Tu m'excuseras de n'avoir su, devant tes copines, légitimer notre histoire. Tu m'avais parlé d'une soirée. Pas vraiment envie de t'y rendre. "Toi, quels sont tes plans ?", m'avais-tu demandé. "Ou je rentre et je pleure ou je rejoins des potes qui me réclament à l'ivresse. Si jamais un quidam me fait chier, saura où me trouver".
Si peu de mots, tant d'imbécillité. Colère et dépit. Tu m'as demandé ton foulard noir, ce soir là. Cette écharpe que je t'ai chopé ensuite et que je porte depuis, comme Maurice Fanon et sa chanson L'Écharpe, en souvenir de nous.
On s'était effleuré les lèvres , puis tu t'en es allé. Stupéfait, pétrifié, tétanisé, ne savais plus à quel diable me vouer.

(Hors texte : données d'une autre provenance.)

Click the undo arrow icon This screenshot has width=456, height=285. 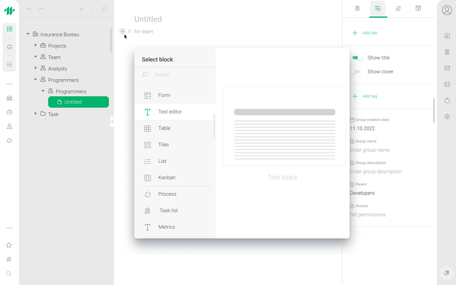point(29,9)
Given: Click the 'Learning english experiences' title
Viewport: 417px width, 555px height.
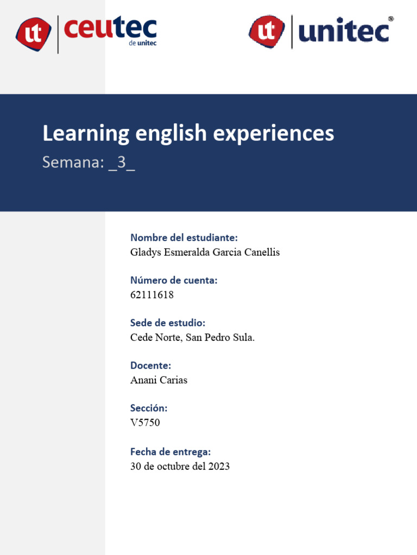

"Comment peut-elle me quitter pour se rendre à un autre lieu où je n'y serai même pas, sans même suggérer qu'on se retrouve plus tard", m'étais-je interloqué. Habité, à cette épique époque, par ce désespérant besoin d'amour bien connu des surfers de l'enfer.
Et puis moi, n'aurai-je pas tout plaqué par une simple requête des ses yeux? Évidemment, ah l'amour et son iniquité. Ah la vache.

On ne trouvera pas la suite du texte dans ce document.